WORK ORDER ->
Copy out the entire CFUW commemorative awards page below, word for word.

CFUW 1989 École Polytechnique Commemorative Awards 2021-2022
2021 – 2022
Total Value: $12,000
One award for masters study: $5,000
One award for doctoral study: $7,000
Commemorates the fourteen women students murdered at the École Polytechnique in Montreal. For graduate studies in any field. The applicant must justify the relevance of her work to women.
2021-2022 Winners:
SAMANTHA STUART
JENNIFER MCWILLIAMS
SAMANTHA STUART
- B.A.Sc. Materials Engineering (Hons), 2019, University of Toronto
- M.A.Sc. Candidate, Biomedical Engineering, 2020-2022, University of Toronto
One of the most important factors in nanomedicine design is also one of the hardest to measure: how will materials interact with the body? Samantha is working to decode a subset of these interactions using machine learning, to accelerate the clinical translation of nanomedicines.
Samantha’s research will quantitatively model beneficial polymer-protein interactions that allow nanoparticles to adhere and deliver drugs through mucosal membranes. Commercialized mucoadhesive drug delivery systems will improve the treatment and prevention of disease globally by reducing side effects, and in time may enable needle-free vaccine delivery.
JENNIFER MCWILLIAMS
- B.Sc. Psychology (Hons), 2016, University of New Brunswick
- M.A./Ph.D. Experimental Psychology, 2018-2023, University of New Brunswick
Jennifer’s research focuses on the psycho-social impact of formal policies and cultural practices on the daily lived experiences of sibling caregivers of individuals with intellectual disabilities residing in New Brunswick and Ontario.
Her research seeks to identify aspects of the Canadian healthcare and social welfare systems that complicate sibling caregivers’ lives, as well as elucidate how sibling caregivers make sense of, navigate, and cope with the intersecting social, cultural, organisational, political, and ideological influences.

RECORDED INFORMATION ->

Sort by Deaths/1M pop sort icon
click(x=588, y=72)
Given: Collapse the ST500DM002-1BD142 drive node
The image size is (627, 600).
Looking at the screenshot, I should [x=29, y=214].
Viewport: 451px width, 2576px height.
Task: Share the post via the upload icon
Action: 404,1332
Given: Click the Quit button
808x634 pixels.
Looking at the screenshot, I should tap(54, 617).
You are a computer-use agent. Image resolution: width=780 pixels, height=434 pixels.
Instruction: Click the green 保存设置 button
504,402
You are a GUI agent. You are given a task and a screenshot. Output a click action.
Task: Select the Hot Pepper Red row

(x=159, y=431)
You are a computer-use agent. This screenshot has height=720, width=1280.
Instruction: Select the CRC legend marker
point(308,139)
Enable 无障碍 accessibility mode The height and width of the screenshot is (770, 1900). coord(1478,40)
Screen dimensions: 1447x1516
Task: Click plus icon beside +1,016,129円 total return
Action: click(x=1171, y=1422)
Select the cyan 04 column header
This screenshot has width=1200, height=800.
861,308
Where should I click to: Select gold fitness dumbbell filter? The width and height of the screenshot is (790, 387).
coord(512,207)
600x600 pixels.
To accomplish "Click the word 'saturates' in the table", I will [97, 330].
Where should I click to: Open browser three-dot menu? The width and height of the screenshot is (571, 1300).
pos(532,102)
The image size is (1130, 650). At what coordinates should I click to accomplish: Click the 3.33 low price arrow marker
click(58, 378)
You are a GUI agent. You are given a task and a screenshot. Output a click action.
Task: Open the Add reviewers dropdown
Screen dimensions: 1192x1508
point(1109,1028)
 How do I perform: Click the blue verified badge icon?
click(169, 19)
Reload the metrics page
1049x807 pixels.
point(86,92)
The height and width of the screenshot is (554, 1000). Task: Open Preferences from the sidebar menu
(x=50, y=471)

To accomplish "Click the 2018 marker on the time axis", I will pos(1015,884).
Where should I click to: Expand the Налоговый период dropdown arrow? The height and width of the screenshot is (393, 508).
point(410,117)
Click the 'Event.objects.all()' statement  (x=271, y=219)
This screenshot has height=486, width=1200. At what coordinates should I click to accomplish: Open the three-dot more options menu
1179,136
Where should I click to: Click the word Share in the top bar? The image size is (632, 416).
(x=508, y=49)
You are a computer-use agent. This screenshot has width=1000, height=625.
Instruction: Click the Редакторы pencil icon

ANSWER TO THIS EXERCISE ->
CFUW 1989 École Polytechnique Commemorative Awards 2021-2022
2021 – 2022
Total Value: $12,000
One award for masters study: $5,000
One award for doctoral study: $7,000
Commemorates the fourteen women students murdered at the École Polytechnique in Montreal. For graduate studies in any field. The applicant must justify the relevance of her work to women.
2021-2022 Winners:
SAMANTHA STUART
JENNIFER MCWILLIAMS
SAMANTHA STUART
- B.A.Sc. Materials Engineering (Hons), 2019, University of Toronto
- M.A.Sc. Candidate, Biomedical Engineering, 2020-2022, University of Toronto
One of the most important factors in nanomedicine design is also one of the hardest to measure: how will materials interact with the body? Samantha is working to decode a subset of these interactions using machine learning, to accelerate the clinical translation of nanomedicines.
Samantha’s research will quantitatively model beneficial polymer-protein interactions that allow nanoparticles to adhere and deliver drugs through mucosal membranes. Commercialized mucoadhesive drug delivery systems will improve the treatment and prevention of disease globally by reducing side effects, and in time may enable needle-free vaccine delivery.
JENNIFER MCWILLIAMS
- B.Sc. Psychology (Hons), 2016, University of New Brunswick
- M.A./Ph.D. Experimental Psychology, 2018-2023, University of New Brunswick
Jennifer’s research focuses on the psycho-social impact of formal policies and cultural practices on the daily lived experiences of sibling caregivers of individuals with intellectual disabilities residing in New Brunswick and Ontario.
Her research seeks to identify aspects of the Canadian healthcare and social welfare systems that complicate sibling caregivers’ lives, as well as elucidate how sibling caregivers make sense of, navigate, and cope with the intersecting social, cultural, organisational, political, and ideological influences.